This approach has a high failure rate – if it didn’t, there would be more pictures knocking around like The Departed and I can’t find a single one. Not only is the image pin sharp, but also the rhino is totally uninfluenced by the camera on the ground – he is being a rhino, not a model for a photo shoot. The focus was set to manual and the light prejudged, so there was a great deal left to chance, but equally I have been working on attaining an image like this for four years. Remote control work is an art in itself and over the years I have learnt a great deal. It is a cognitive process that leans mostly on analysis of previous misjudgments.
The key is to be ambitious in setting the focus no more than three feet from the camera. This will then give the head of the animal a disproportionate amount of the frame. It is a low percentage approach, but then again who wants to deal with high percentage photography? That’s a little dull.
Tony Fitzjohn is a legend in East Africa. Only a rare few have had feature films telling their story and he is one. ‘To Walk With Lions’ documented his early days with George Adamson in Kenya and his move to Mkomazi. He knows black rhinos well and knows this one particularly well. This proved to be of critical importance in predetermining the position of the camera relative to the watering hole (over the years much of my work with rhinos has involved the calculating use of watering holes).
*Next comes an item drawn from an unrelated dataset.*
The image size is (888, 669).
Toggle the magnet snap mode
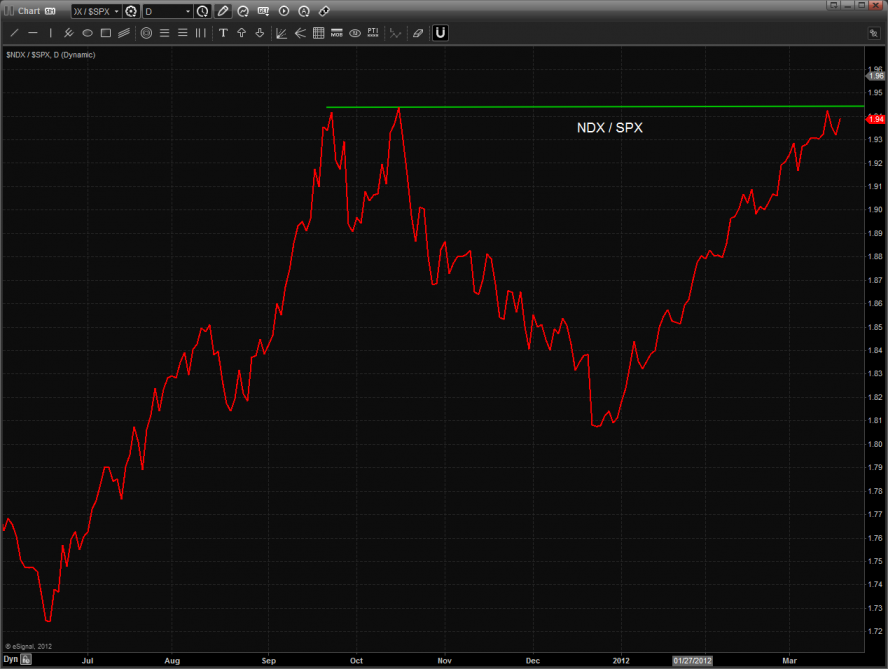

Without him, I had no chance of taking this image and I am so grateful for his advice and support.
Tanzania has a shocking history of tolerance to poaching and since the 1970’s, the rhinoceros population has fallen from 3000 to just 90. Only recently has this troubled country be- come more progressive in conservation, but it may well be too late.
So this image is rare at two levels. Firstly, it depicts one of the 90 remaining black rhinos in the country and how spiritually uplifting to have captured him in seemingly the very best of form. Secondly it does this with a spectacularly rare angle of view.
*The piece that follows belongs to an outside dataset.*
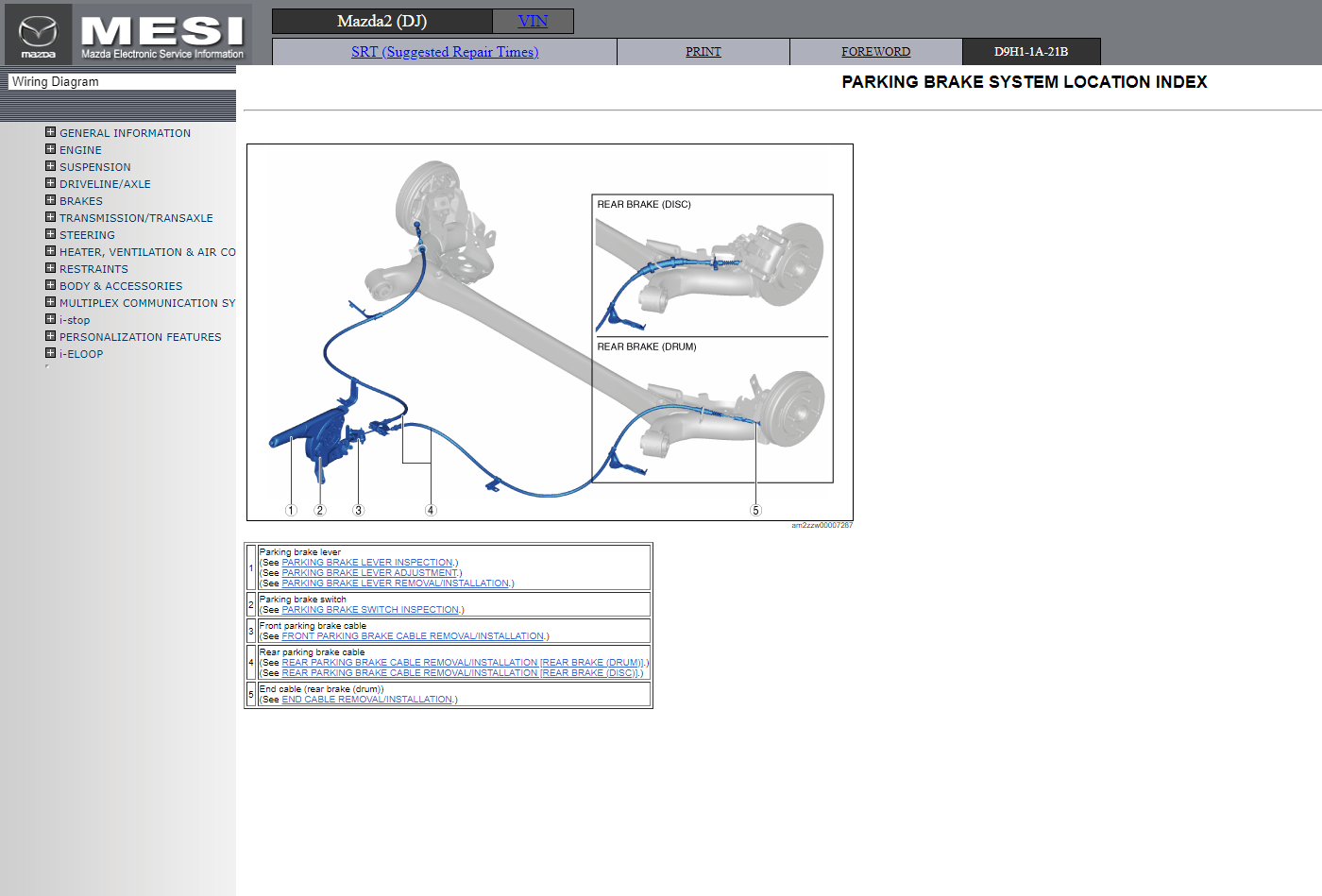
Task: Open PARKING BRAKE LEVER INSPECTION link
Action: 367,563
This image is called ‘The Departed’ to honour the 99% of rhinos in Tanzania that have indeed Departed, just as in the Oscar winning film with the same title – very few are left at the end to tell the story. What a dreadful legacy of our tenancy of this planet and only a few men like Tony can possibly save the rhinoceros from extinction in Tanzania.
DAVID YARROW BIOGRAPHY:
Born Glasgow, Scotland in 1966., David Yarrow took up photography at an early age and as a 20-year-old found himself working as a photographer for The London Times on the pitch at the World Cup Final in Mexico City. On that day, David took the famous picture of Diego Maradona holding the World Cup and, as a result, he was subsequently asked to cover the Olympics and numerous other sporting events.
Yarrow’s evocative and immersive photography of life on earth is most distinctive and it has earned him an ever growing following among collectors. He has firmly established himself as one of the bestselling fine art photographers in the world, with the limited edition prints regularly selling at over $70,000 and with recent work selling in the six figures at auction.
At the Sotheby’s photography auction in London in May 2017, Yarrow’s iconic image from South Sudan – MANKIND – was sold for $75,000, the highest of the 100 lots in the show. In April of 2018 year David’s image “The Wolf of Main Street” sold for $100,000 and was the highest bid for piece by a living photographer. Most recently “78 Degrees North” went for an even more impressive $110,000.
In 2016, Rizzoli New York published Yarrow’s latest book – Wild Encounters – with a foreword written by HRH The Duke of Cambridge (Prince William). The book was awarded “Art Book of 2017” by Amazon and has already sold out a second print run. All Yarrow’s royalties from the book continue to be donated to Tusk, the leading British NGO that focuses on animal conservation in Africa.
Philanthropy and conservation are central to David Yarrow’s passion to document the animal and human world in a fresh and creative way. In 2019 charitable donations from the sale of David’s images exceeded $2.5 million.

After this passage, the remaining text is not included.